━━━ Records for processing

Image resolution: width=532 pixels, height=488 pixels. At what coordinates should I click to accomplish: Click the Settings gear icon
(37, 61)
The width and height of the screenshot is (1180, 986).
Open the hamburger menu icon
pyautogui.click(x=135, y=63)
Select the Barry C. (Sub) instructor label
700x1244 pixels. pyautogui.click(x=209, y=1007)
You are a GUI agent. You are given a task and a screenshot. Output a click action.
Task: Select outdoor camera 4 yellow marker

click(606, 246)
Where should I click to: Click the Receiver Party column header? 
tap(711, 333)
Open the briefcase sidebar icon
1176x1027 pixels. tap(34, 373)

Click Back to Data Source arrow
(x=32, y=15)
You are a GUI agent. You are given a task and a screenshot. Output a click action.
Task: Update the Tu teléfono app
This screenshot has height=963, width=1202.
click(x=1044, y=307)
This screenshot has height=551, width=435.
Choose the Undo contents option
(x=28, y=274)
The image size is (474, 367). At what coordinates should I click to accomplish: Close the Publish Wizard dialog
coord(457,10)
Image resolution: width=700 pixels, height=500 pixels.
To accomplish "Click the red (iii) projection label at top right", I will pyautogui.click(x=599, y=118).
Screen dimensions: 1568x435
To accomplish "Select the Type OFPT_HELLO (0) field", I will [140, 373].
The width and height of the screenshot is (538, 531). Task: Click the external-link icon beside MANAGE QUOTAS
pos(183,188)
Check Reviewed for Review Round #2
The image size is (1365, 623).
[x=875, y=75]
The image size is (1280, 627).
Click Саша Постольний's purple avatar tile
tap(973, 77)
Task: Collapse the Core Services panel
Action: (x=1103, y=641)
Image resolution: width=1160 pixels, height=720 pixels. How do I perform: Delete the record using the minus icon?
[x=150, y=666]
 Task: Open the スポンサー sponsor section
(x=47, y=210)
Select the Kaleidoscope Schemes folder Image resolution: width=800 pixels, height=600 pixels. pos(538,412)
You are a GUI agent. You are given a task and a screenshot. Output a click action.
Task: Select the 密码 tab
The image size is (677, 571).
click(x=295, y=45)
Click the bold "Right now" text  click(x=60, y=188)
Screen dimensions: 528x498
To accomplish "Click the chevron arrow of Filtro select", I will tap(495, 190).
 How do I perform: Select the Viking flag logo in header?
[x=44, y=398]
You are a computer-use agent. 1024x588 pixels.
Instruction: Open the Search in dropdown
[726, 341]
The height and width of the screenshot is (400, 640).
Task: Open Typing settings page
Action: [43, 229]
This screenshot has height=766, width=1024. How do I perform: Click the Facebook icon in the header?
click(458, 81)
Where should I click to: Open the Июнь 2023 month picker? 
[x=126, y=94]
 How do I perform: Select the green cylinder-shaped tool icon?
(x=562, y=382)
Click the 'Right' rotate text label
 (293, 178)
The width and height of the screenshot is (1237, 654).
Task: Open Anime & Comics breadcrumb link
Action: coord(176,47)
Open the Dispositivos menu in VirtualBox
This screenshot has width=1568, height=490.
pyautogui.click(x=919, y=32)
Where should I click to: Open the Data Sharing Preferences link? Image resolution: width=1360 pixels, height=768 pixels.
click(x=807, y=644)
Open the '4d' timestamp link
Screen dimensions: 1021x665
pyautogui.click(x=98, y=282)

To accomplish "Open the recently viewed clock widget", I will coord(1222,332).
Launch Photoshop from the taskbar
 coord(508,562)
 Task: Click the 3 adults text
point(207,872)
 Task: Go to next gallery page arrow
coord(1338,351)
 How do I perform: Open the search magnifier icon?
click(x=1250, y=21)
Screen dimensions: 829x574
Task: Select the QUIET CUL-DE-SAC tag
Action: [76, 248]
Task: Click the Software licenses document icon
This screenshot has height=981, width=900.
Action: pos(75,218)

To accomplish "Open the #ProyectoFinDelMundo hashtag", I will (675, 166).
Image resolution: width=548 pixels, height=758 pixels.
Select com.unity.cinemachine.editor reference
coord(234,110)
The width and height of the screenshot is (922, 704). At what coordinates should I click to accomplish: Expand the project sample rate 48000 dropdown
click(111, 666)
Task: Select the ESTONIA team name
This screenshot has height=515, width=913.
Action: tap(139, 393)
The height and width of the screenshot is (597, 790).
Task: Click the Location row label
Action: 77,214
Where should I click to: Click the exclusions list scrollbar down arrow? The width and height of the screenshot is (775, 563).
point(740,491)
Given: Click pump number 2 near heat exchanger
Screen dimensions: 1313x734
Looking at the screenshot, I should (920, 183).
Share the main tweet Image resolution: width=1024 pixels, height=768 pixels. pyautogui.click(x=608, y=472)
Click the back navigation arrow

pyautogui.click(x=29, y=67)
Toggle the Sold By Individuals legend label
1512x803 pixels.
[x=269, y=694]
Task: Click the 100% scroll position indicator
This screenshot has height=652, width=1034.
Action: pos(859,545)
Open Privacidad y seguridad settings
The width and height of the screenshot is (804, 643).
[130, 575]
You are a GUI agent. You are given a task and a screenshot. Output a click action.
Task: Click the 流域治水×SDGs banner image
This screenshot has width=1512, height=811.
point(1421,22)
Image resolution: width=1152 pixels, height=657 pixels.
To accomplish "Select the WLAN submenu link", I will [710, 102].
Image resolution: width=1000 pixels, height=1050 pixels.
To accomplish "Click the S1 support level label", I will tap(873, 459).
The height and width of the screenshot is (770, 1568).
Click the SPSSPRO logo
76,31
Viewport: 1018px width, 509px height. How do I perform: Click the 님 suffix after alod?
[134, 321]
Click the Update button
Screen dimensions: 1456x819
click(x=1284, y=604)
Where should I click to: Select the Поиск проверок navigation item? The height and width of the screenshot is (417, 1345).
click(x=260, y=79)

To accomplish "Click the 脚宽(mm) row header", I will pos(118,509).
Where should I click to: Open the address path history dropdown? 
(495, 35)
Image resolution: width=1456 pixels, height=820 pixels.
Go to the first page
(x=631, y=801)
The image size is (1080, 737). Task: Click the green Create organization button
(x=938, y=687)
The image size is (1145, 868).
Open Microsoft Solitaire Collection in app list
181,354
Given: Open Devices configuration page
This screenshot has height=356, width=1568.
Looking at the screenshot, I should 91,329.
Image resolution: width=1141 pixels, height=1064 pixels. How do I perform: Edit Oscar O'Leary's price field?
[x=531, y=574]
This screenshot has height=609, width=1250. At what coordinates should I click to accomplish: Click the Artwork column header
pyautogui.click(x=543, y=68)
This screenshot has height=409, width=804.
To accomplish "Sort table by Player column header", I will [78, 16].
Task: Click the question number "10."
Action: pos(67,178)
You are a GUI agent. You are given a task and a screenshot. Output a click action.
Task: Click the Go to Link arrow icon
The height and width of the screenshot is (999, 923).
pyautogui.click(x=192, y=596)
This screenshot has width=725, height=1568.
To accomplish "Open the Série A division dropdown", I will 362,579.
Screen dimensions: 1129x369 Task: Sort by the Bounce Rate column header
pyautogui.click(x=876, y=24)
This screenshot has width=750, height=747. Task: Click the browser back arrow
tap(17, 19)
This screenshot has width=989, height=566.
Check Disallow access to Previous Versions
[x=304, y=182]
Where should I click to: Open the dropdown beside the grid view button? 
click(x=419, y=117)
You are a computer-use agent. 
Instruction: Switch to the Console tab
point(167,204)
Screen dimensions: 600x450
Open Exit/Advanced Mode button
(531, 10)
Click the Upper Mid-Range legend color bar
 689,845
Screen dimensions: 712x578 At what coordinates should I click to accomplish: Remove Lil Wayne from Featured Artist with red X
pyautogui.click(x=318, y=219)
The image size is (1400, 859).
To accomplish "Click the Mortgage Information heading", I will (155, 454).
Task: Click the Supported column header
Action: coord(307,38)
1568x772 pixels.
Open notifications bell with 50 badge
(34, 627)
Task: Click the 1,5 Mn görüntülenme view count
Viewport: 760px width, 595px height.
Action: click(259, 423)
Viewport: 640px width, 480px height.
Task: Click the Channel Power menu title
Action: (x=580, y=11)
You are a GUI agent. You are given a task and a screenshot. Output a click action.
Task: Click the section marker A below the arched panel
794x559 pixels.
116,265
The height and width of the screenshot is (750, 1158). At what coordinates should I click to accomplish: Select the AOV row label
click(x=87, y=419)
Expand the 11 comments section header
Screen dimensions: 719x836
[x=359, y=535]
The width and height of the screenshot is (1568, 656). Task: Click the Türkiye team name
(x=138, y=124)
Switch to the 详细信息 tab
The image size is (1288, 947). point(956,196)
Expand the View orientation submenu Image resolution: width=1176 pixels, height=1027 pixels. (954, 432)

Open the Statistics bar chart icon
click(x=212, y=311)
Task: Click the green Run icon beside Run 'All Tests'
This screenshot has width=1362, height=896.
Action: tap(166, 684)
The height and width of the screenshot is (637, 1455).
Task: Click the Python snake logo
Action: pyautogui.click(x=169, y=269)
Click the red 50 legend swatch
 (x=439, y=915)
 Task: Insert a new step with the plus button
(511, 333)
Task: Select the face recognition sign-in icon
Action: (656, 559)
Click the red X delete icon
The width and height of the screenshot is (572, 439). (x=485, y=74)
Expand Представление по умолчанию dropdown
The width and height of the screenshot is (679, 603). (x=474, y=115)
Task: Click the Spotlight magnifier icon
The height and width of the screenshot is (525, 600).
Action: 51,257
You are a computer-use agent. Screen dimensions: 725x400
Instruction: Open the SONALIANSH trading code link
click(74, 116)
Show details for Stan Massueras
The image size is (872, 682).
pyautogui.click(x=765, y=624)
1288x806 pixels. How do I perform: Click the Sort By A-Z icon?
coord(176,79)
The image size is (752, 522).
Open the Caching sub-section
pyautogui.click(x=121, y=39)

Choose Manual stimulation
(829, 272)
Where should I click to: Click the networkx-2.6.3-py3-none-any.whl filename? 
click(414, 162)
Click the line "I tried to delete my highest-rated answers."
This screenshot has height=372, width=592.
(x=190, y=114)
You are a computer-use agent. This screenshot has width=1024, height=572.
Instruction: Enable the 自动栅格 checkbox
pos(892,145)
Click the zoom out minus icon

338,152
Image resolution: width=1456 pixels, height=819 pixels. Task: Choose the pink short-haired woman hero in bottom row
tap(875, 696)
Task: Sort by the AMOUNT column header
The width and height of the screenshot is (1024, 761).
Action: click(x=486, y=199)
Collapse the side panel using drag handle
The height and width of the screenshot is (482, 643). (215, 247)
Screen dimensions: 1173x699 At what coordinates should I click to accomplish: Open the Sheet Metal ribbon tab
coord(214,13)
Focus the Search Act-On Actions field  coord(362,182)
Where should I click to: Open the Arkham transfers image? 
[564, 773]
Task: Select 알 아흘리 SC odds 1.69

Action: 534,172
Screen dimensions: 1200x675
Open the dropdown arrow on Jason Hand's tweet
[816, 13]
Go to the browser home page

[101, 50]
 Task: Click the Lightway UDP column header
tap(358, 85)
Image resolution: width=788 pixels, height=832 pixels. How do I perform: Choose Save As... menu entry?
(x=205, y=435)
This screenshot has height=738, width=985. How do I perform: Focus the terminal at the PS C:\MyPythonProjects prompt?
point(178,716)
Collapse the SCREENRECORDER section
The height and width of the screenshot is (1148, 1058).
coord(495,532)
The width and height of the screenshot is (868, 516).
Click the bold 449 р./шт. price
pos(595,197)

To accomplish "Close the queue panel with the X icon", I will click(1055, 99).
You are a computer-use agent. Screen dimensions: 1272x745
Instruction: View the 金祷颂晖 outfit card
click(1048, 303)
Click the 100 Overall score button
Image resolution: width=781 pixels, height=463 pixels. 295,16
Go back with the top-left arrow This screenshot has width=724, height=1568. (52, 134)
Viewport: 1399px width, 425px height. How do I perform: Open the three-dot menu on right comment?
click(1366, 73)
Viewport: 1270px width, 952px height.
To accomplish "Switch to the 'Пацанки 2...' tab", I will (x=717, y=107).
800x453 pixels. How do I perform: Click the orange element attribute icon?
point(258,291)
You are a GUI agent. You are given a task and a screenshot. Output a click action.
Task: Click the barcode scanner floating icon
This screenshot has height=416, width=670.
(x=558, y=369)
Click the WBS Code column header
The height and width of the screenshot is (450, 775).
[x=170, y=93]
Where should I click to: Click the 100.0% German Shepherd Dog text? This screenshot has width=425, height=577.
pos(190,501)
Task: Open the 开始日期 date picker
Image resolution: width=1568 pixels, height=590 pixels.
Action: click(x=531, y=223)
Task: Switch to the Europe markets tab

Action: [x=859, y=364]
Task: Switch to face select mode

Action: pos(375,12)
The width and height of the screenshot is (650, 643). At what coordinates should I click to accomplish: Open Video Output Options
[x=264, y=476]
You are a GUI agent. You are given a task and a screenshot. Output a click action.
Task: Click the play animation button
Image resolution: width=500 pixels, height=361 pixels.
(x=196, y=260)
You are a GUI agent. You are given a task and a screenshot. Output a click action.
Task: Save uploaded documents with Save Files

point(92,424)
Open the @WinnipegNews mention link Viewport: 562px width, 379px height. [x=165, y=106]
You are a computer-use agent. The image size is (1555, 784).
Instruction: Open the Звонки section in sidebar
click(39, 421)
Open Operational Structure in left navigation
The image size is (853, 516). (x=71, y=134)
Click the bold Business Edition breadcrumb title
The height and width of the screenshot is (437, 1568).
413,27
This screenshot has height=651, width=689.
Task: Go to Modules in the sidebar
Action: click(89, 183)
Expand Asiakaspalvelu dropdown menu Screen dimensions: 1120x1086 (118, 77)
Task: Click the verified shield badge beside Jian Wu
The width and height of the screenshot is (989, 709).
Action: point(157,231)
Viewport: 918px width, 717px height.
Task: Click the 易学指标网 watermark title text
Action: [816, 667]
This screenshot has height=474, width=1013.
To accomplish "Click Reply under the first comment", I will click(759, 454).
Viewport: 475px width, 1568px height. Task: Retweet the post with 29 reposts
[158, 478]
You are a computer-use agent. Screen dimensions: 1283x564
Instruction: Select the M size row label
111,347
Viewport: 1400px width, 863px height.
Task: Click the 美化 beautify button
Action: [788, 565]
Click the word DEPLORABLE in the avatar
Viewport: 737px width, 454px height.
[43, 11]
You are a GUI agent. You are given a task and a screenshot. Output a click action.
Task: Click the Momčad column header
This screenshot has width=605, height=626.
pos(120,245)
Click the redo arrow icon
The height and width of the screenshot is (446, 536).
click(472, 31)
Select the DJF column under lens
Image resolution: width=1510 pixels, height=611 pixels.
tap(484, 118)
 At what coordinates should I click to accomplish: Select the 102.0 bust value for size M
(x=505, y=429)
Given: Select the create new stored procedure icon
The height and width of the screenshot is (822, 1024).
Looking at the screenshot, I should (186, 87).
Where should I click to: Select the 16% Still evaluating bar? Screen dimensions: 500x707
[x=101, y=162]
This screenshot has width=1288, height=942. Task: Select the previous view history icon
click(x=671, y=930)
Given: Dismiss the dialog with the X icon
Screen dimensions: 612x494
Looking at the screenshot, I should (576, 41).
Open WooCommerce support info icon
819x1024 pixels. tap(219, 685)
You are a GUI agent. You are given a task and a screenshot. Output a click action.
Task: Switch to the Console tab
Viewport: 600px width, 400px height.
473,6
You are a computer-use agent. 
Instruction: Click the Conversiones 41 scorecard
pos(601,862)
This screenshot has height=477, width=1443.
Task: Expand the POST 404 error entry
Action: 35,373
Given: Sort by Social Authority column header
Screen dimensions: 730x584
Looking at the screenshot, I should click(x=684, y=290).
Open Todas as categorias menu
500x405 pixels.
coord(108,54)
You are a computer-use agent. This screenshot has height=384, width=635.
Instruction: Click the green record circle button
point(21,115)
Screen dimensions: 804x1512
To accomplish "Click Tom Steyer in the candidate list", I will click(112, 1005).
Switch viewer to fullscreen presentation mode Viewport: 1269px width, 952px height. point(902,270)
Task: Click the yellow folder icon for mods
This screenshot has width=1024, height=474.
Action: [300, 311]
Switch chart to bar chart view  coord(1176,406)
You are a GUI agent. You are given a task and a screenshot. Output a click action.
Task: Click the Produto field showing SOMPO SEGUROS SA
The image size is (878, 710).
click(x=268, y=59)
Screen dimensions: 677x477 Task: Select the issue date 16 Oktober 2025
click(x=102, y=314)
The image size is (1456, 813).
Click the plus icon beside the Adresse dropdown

━━━━━━

▸ **Exercise instructions**
Once you reach the line containing "Image resolution: width=700", include it and stop; until then, reproduce each line of the listing from its start exactly.

▸ **Task answer**
Image resolution: width=532 pixels, height=488 pixels. At what coordinates should I click to accomplish: Click the Settings gear icon
(37, 61)
The width and height of the screenshot is (1180, 986).
Open the hamburger menu icon
pyautogui.click(x=135, y=63)
Select the Barry C. (Sub) instructor label
700x1244 pixels. pyautogui.click(x=209, y=1007)
You are a GUI agent. You are given a task and a screenshot. Output a click action.
Task: Select outdoor camera 4 yellow marker

click(606, 246)
Where should I click to: Click the Receiver Party column header? 
tap(711, 333)
Open the briefcase sidebar icon
1176x1027 pixels. tap(34, 373)

Click Back to Data Source arrow
(x=32, y=15)
You are a GUI agent. You are given a task and a screenshot. Output a click action.
Task: Update the Tu teléfono app
This screenshot has height=963, width=1202.
click(x=1044, y=307)
This screenshot has height=551, width=435.
Choose the Undo contents option
(x=28, y=274)
The image size is (474, 367). At what coordinates should I click to accomplish: Close the Publish Wizard dialog
coord(457,10)
Image resolution: width=700 pixels, height=500 pixels.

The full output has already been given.